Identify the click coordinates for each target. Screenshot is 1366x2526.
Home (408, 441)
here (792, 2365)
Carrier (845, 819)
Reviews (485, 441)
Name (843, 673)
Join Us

### [EXERCISE]
Copy every line of the records, leaving nothing out.

### [EXERCISE OUTPUT]
Identify the click coordinates for each target. Screenshot is 1366x2526.
Home (408, 441)
here (792, 2365)
Carrier (845, 819)
Reviews (485, 441)
Name (843, 673)
Join Us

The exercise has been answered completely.